Problem statement: Locate the line that contains "Click the red font color swatch". Retype it and every line after it to the end of the records, exactly, but not the pictures.

Task input:
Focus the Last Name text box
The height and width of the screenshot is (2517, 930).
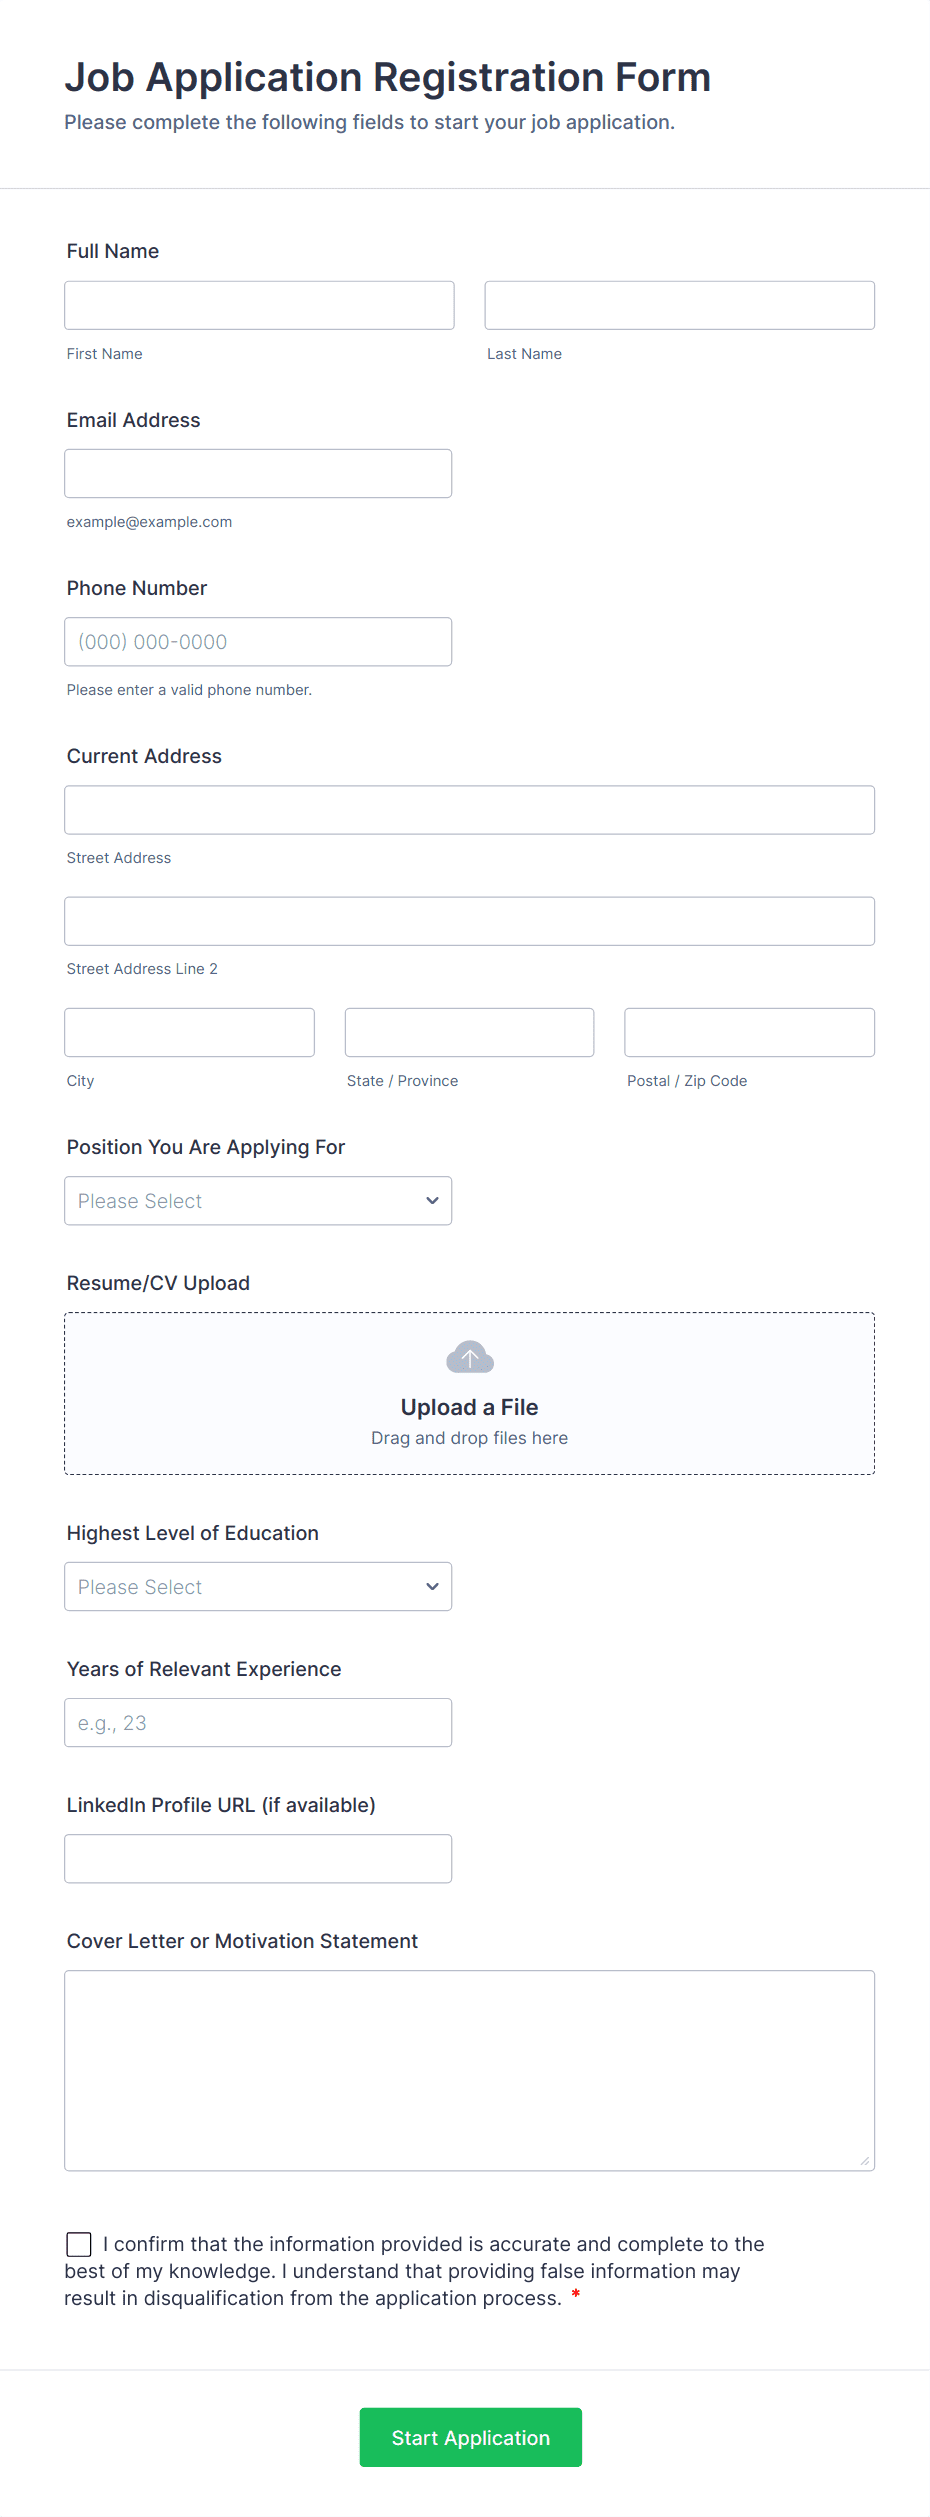click(x=679, y=305)
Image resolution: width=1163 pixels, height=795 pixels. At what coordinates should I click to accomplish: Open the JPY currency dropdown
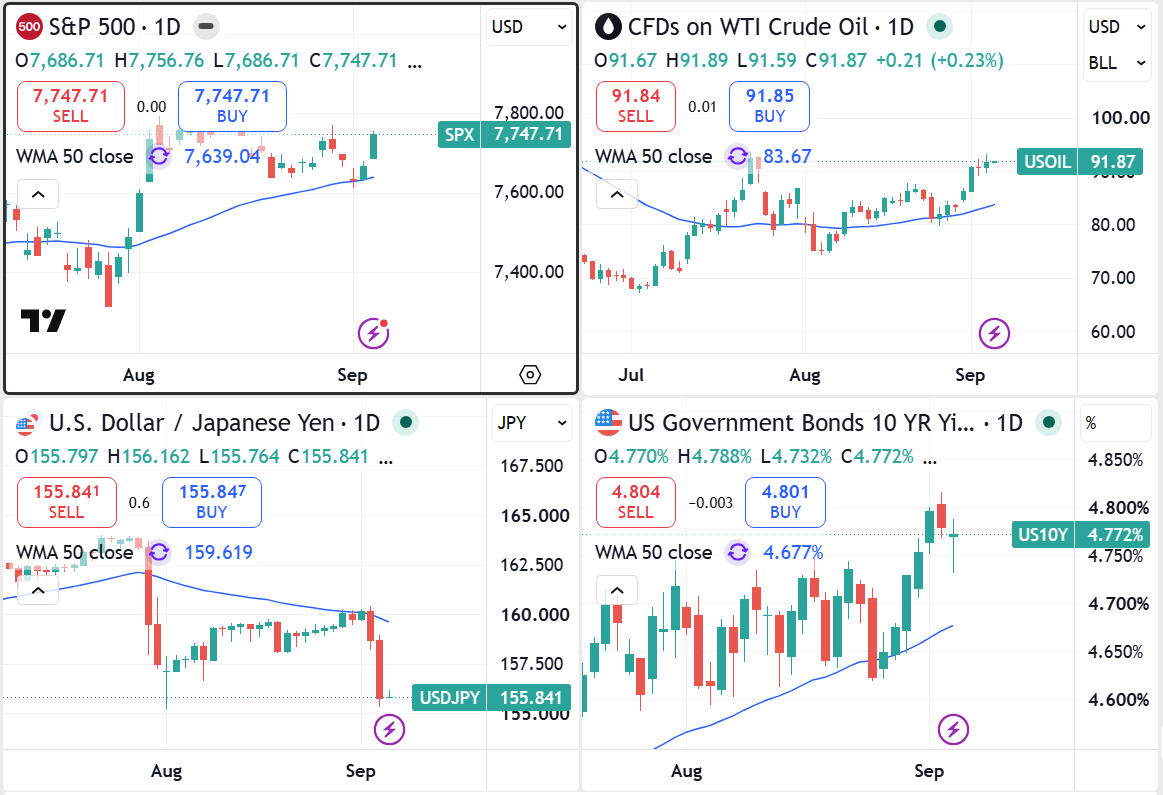532,423
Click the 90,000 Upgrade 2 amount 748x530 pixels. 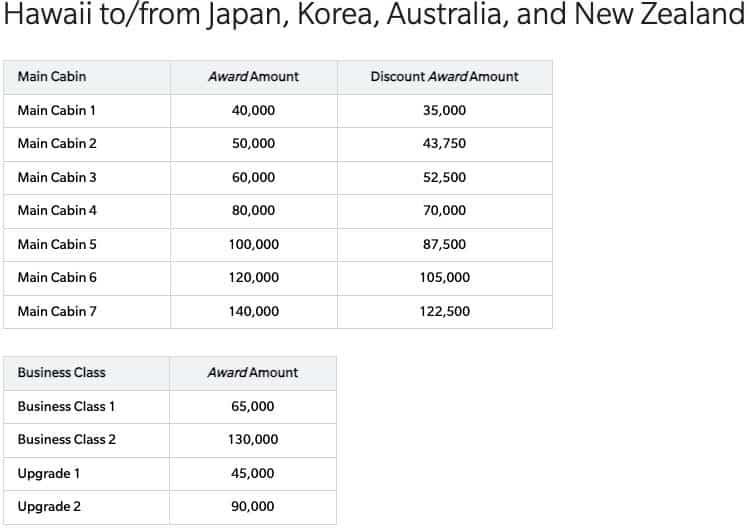click(x=253, y=506)

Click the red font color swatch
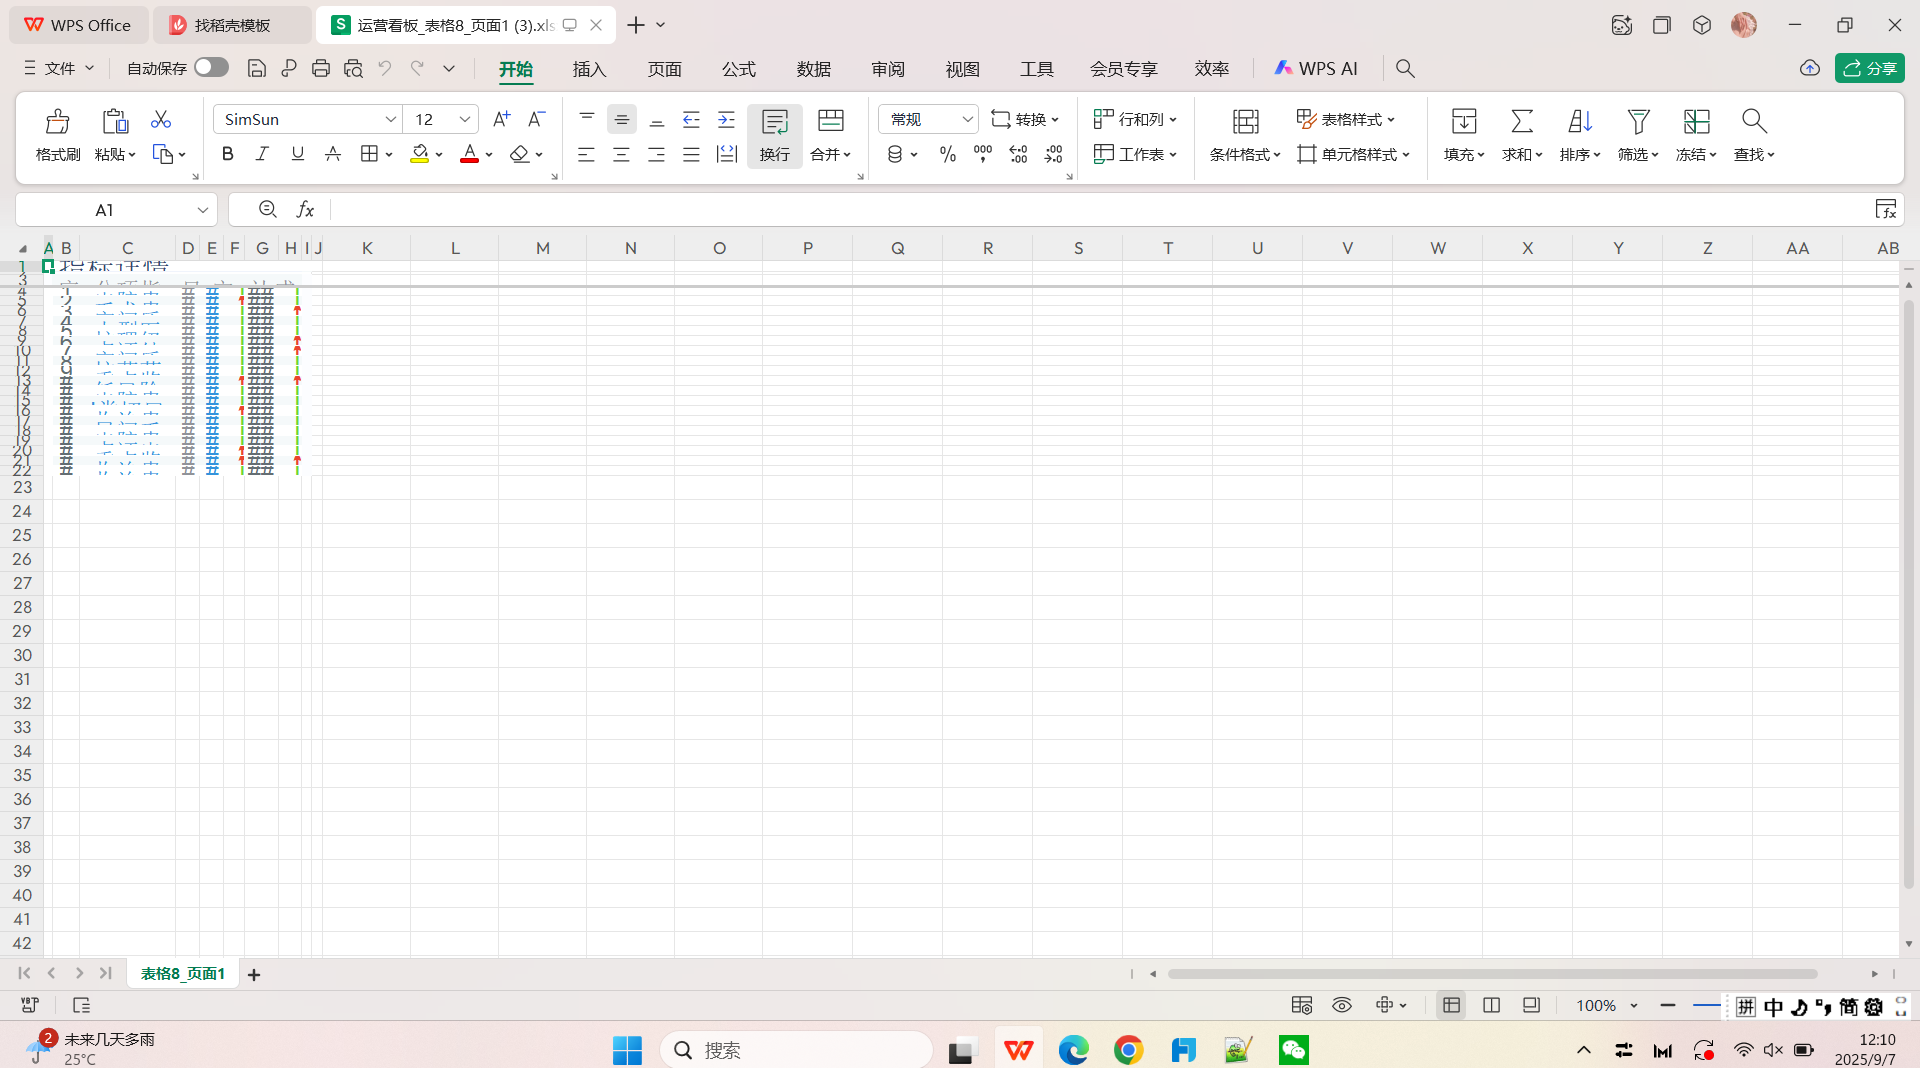pyautogui.click(x=469, y=154)
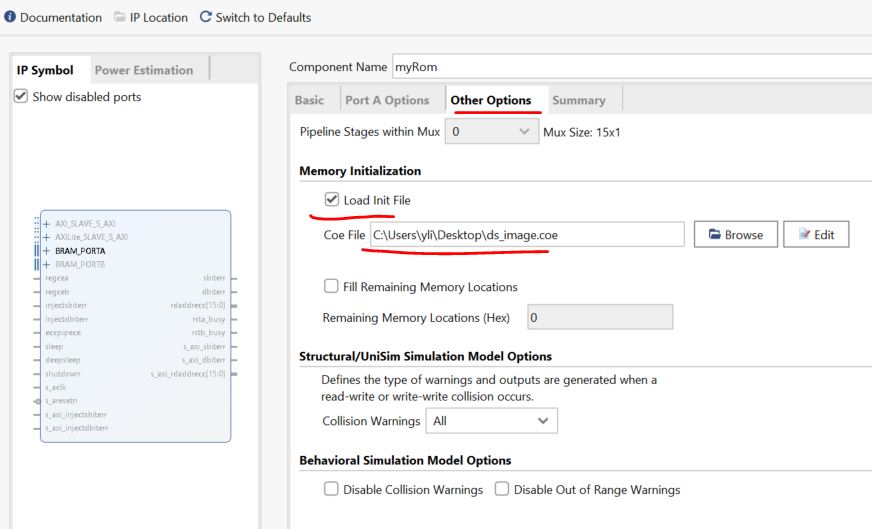Screen dimensions: 872x529
Task: Click the IP Location folder icon
Action: [x=120, y=17]
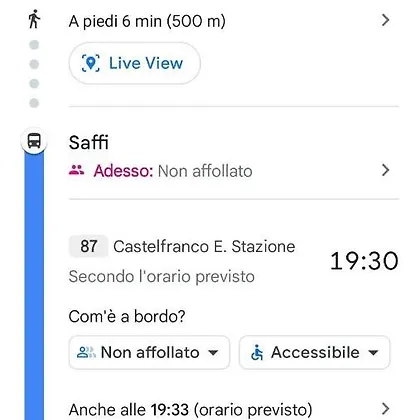Tap the Live View location pin icon
The width and height of the screenshot is (420, 420).
tap(91, 63)
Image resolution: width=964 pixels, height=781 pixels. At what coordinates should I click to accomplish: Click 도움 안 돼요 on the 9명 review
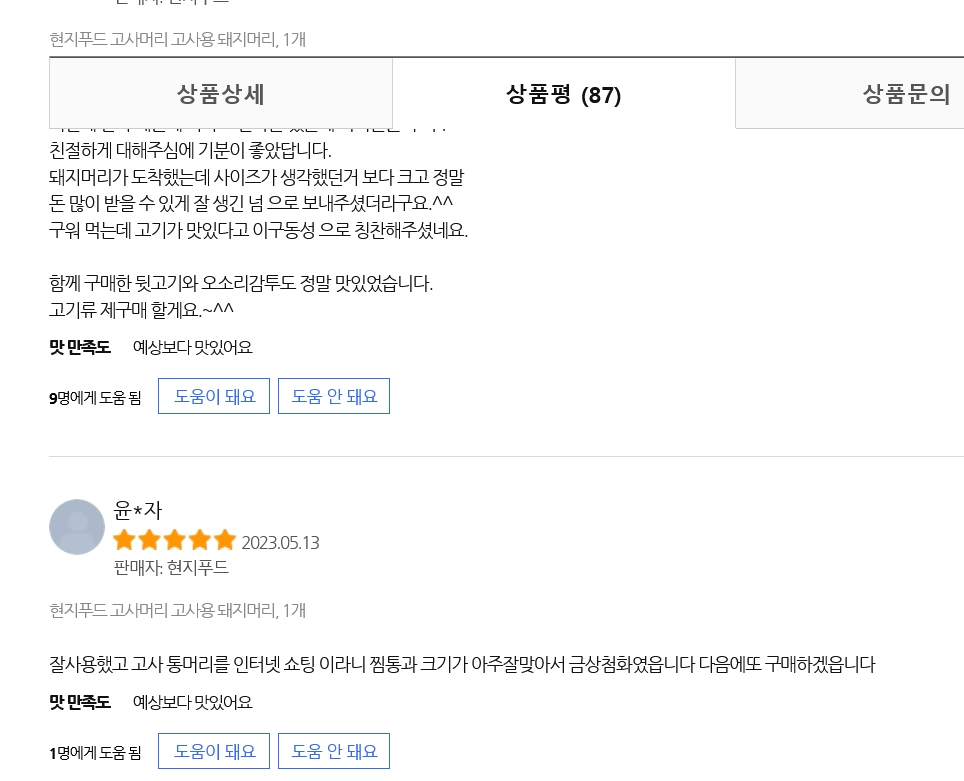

Exercise response:
Click the red font color swatch
pyautogui.click(x=469, y=154)
Screen dimensions: 872x529
Task: Click the IP Location folder icon
Action: [x=120, y=17]
Tap the Live View location pin icon
The width and height of the screenshot is (420, 420).
tap(91, 63)
Image resolution: width=964 pixels, height=781 pixels. At what coordinates should I click to accomplish: Click 도움 안 돼요 on the 9명 review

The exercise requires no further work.